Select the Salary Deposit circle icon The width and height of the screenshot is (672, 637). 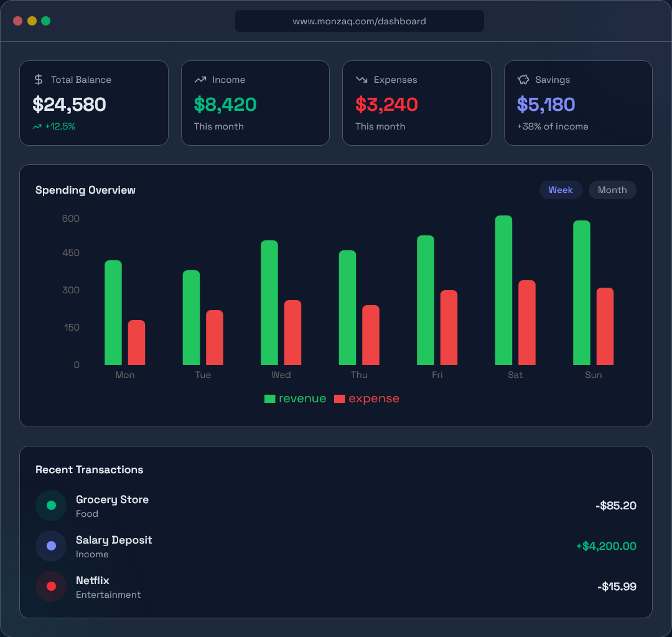coord(50,546)
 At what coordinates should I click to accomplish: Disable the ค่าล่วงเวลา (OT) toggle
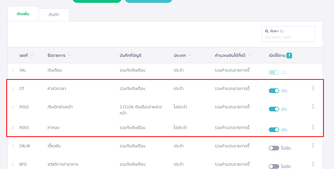tap(274, 91)
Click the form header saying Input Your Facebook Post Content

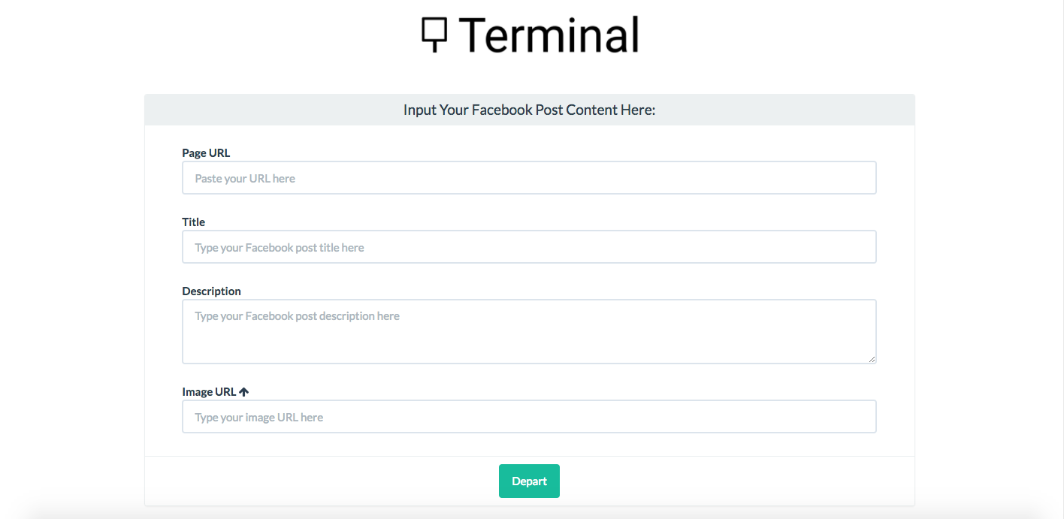coord(529,110)
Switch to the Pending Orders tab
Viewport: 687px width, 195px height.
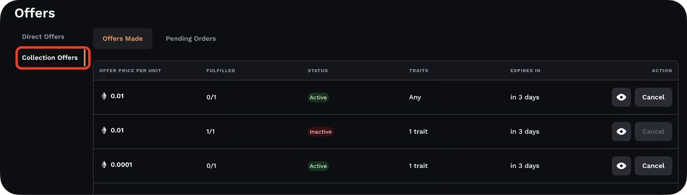[191, 39]
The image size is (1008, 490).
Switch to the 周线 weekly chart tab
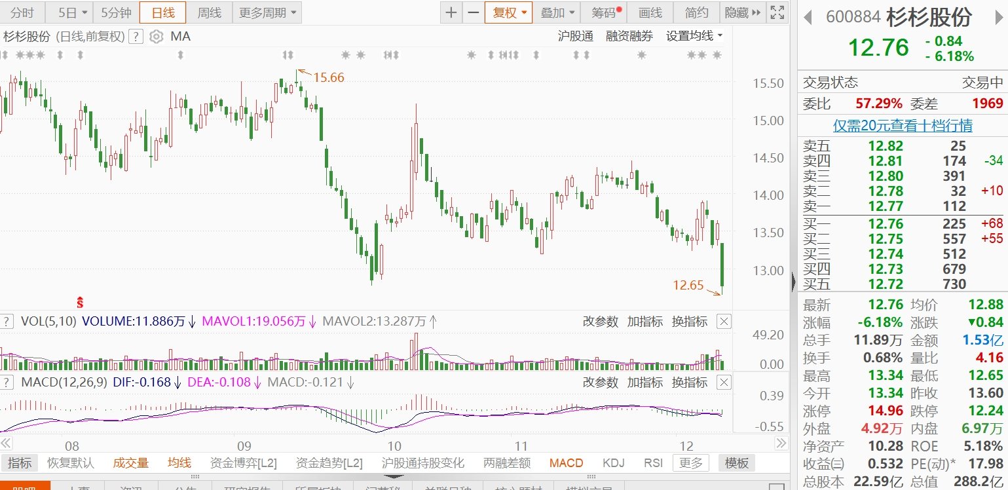pyautogui.click(x=210, y=12)
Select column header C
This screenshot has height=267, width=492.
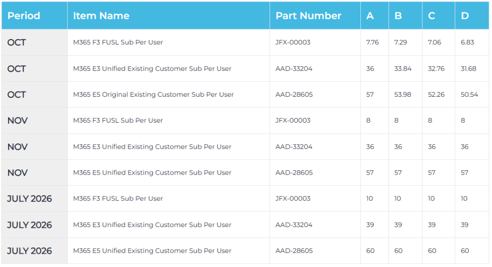431,16
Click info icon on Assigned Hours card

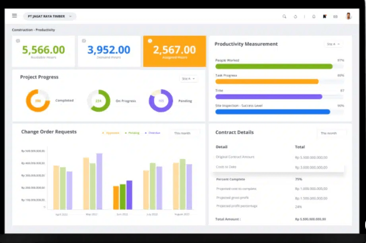click(150, 41)
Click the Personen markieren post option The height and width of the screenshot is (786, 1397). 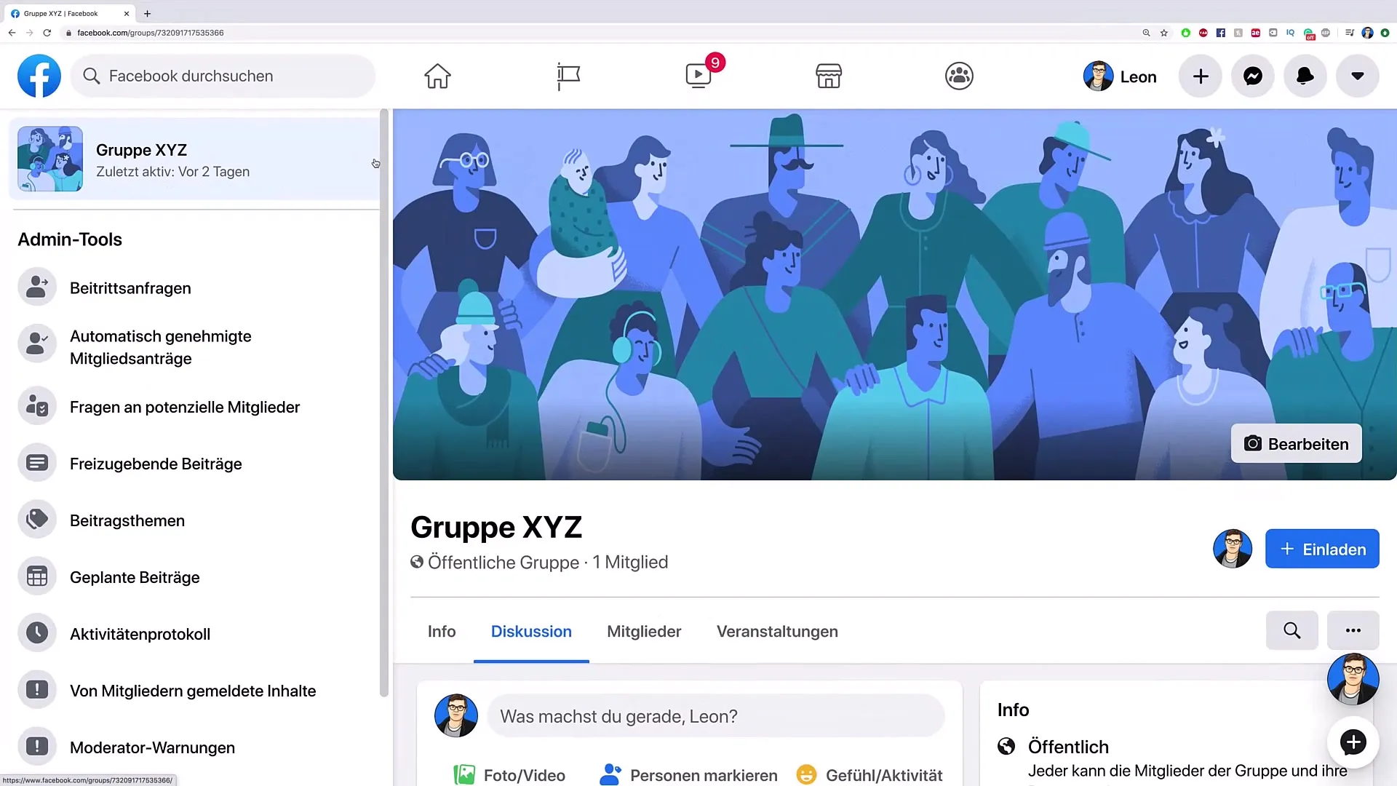[x=688, y=774]
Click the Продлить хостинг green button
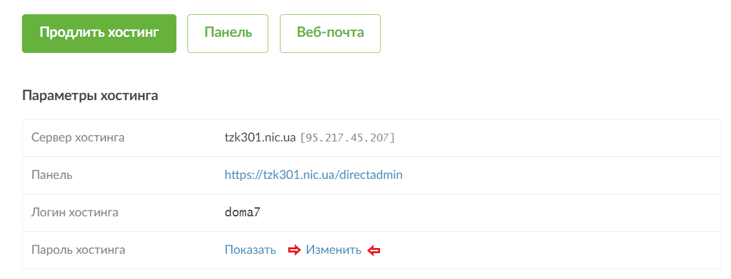The image size is (731, 279). [100, 34]
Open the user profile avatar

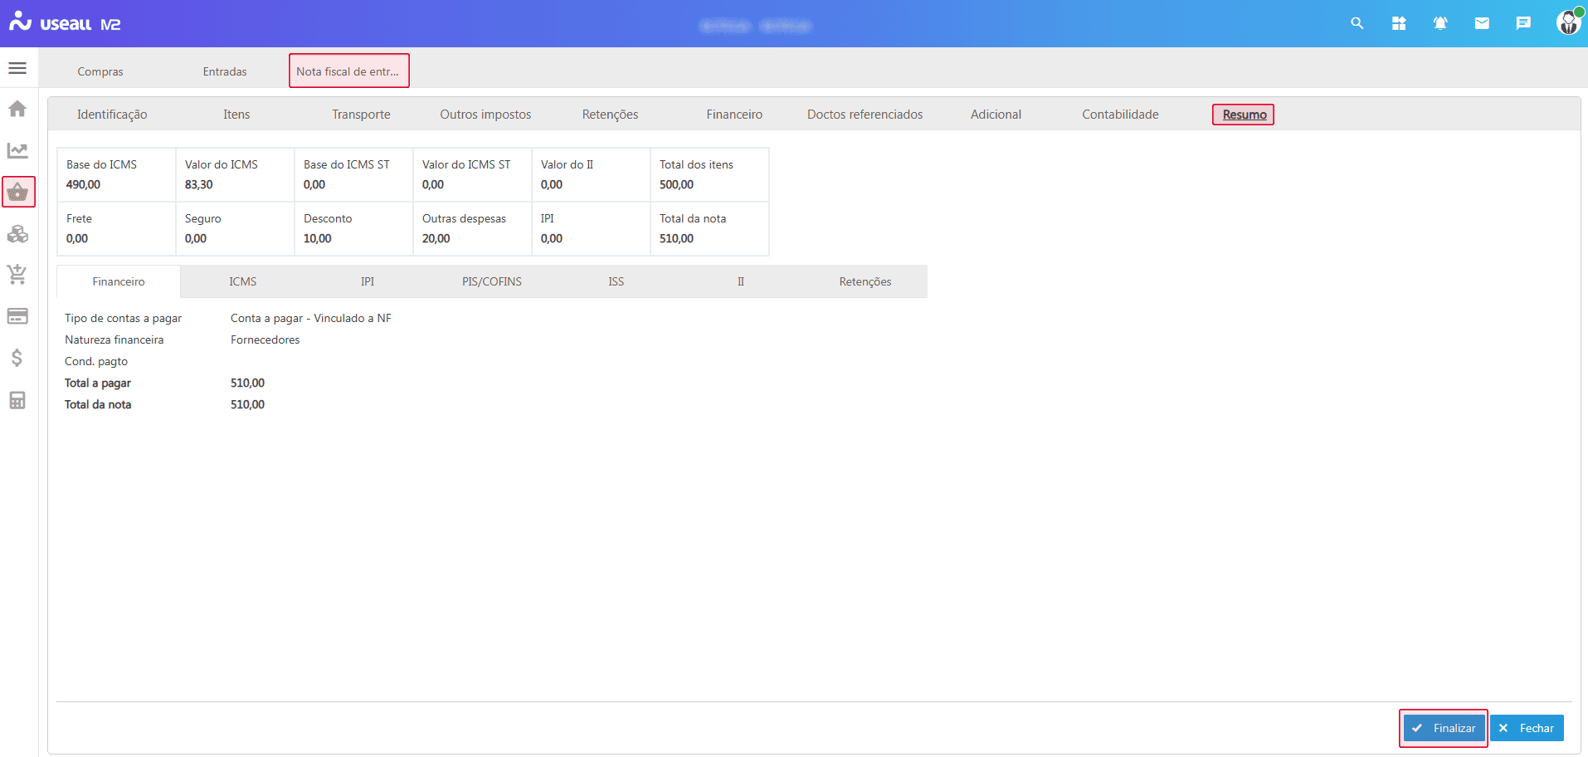pos(1567,22)
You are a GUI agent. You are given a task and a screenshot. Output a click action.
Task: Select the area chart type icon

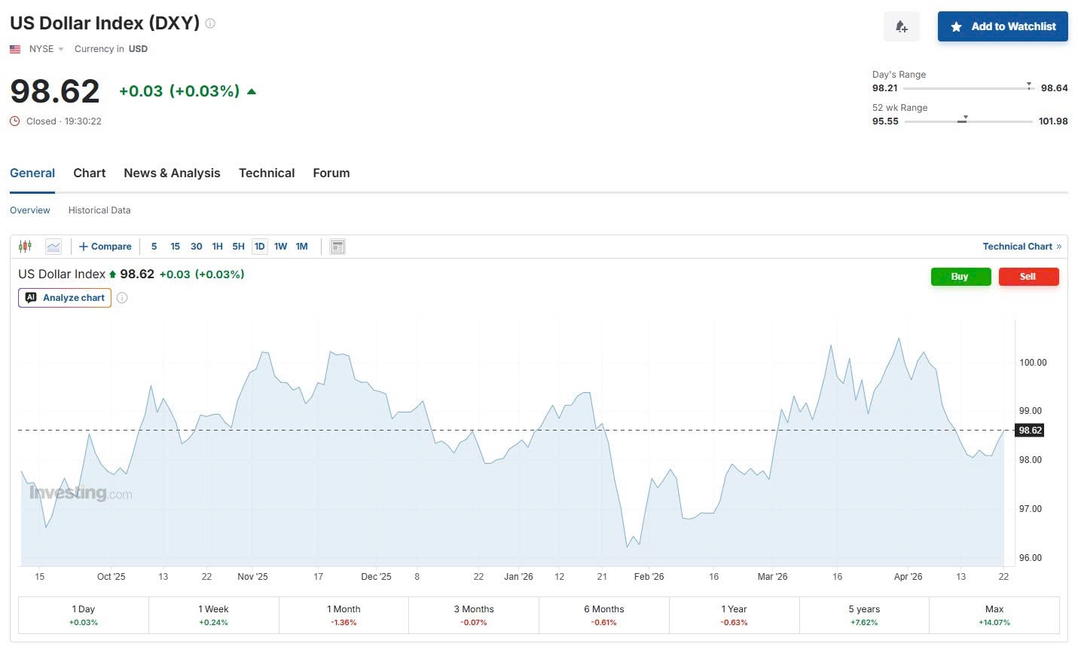pos(53,247)
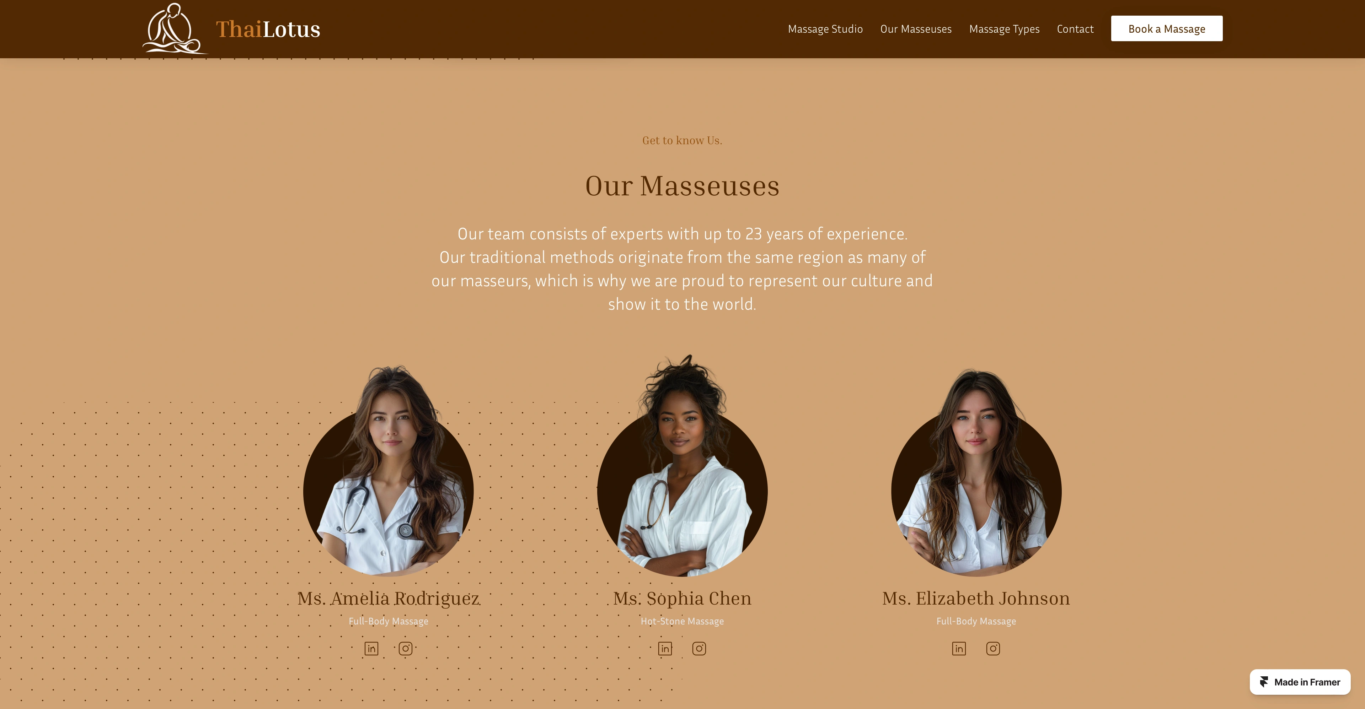
Task: Open Our Masseuses nav item
Action: pos(916,29)
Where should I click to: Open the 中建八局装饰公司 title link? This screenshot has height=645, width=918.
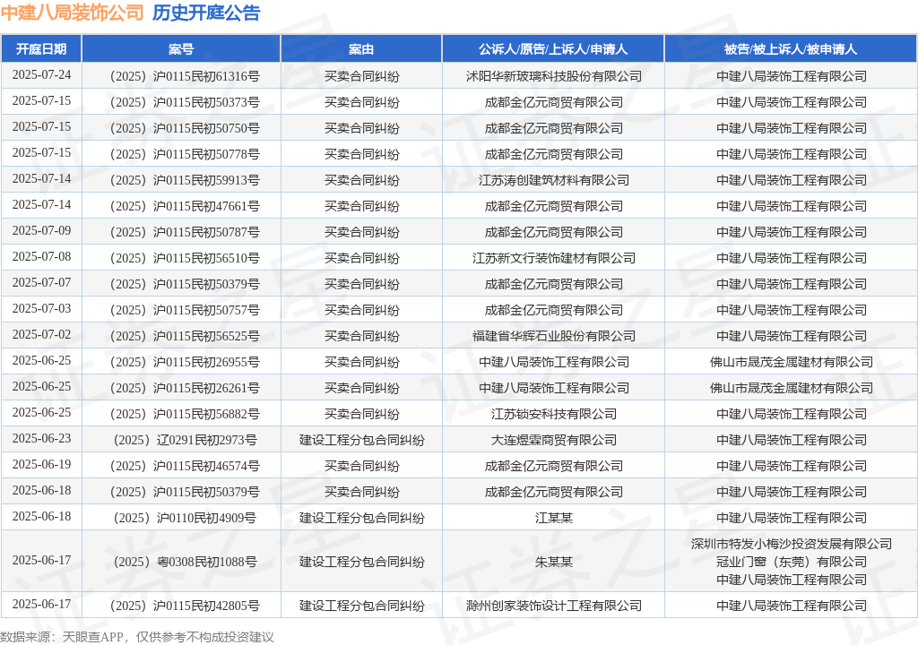[x=72, y=13]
━━━━━━━━
#### Directions:
Pictures are to be left out; otherwise, copy exactly each line from the one containing "Click the Продлить хостинг green button" through the last line of the listing.

#### Result for this task:
Click the Продлить хостинг green button
The image size is (731, 279). [100, 34]
Open the user profile avatar

pos(1567,22)
You are a GUI agent. You are given a task and a screenshot. Output a click action.
Task: Select the area chart type icon

pos(53,247)
Task: Open Our Masseuses nav item
Action: pos(916,29)
Where should I click to: Open the 中建八局装饰公司 title link? This screenshot has height=645, width=918.
[x=72, y=13]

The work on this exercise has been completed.